◆ TEXT:
--- START ---

Waldo E. Cohn (1910–1999) was an American biochemist known principally for developing techniques for separation of isotopes necessary for the Manhattan Project.

== Birth and education ==

He was born in San Francisco, California, on 28 June 1910, and studied at the University of California, Berkeley, where he worked under the supervision of D. M. Greenberg, and received his Ph.D. on the basis of a thesis on radioactive phosphorus (^{32}P) produced in the cyclotron and its effects in rats, work later published with Greenberg. In the period 1939–1942 he carried out post-doctoral research in the Harvard Medical School, where he worked on determination of haemoglobin in tissue extracts.

== Career at Oak Ridge ==

From 1942 he participated in the Manhattan Project, working initially at the University of Chicago, but after 1943, and for the rest of his career, at Oak Ridge, Tennessee. There he introduced the use of ion-exchange chromatography for separation of isotopes needed for developing the atomic bomb. On account of the secrecy attached to the Manhattan Project, Cohn published rather little during this period, but that included the start of a long-term interest in nucleic acids.

--- END ---

◆ DIRECTIONS FOR THIS TASK: According to the biography, why did Cohn publish rather little during his Manhattan Project work at Oak Ridge? Answer in one to three sentences. The items that come next have no connection to the biography of Waldo E. Cohn.

Collected data
--- START ---

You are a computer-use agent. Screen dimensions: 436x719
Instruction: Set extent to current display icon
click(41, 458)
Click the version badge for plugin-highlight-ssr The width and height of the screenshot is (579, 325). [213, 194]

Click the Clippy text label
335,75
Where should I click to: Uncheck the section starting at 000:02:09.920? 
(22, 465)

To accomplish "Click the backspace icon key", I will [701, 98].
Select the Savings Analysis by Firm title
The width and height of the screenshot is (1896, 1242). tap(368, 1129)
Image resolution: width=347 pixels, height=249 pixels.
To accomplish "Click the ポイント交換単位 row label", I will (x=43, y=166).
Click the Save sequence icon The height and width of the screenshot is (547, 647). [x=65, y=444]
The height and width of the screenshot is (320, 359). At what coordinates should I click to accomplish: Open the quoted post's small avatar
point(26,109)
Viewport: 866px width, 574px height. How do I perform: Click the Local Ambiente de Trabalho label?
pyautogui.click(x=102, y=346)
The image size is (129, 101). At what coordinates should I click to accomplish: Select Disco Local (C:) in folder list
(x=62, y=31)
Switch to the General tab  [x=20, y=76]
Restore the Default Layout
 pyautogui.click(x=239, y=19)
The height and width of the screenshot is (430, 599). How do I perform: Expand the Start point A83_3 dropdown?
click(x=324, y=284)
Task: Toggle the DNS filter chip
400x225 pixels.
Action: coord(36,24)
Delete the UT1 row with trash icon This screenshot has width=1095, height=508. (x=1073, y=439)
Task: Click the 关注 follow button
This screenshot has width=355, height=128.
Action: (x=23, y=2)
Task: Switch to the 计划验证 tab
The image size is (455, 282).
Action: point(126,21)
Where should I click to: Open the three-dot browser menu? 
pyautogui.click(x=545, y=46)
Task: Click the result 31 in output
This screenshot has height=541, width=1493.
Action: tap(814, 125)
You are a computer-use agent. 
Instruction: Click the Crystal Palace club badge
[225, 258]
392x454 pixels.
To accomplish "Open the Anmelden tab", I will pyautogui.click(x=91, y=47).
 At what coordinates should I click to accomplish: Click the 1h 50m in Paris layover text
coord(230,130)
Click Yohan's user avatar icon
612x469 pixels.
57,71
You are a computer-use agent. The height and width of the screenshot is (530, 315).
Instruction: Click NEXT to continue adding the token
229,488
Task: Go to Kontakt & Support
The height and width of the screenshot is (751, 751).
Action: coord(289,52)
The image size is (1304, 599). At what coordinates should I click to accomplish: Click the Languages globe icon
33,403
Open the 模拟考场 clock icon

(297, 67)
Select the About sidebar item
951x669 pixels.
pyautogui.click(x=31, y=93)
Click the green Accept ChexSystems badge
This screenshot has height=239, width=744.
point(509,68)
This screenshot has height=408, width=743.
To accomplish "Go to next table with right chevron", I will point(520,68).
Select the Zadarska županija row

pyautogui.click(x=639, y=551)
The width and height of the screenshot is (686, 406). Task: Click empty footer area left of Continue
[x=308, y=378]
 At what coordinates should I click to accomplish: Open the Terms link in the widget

--- END ---

◆ EXERCISE RESULT: Cohn published rather little during this period because of the secrecy attached to the Manhattan Project.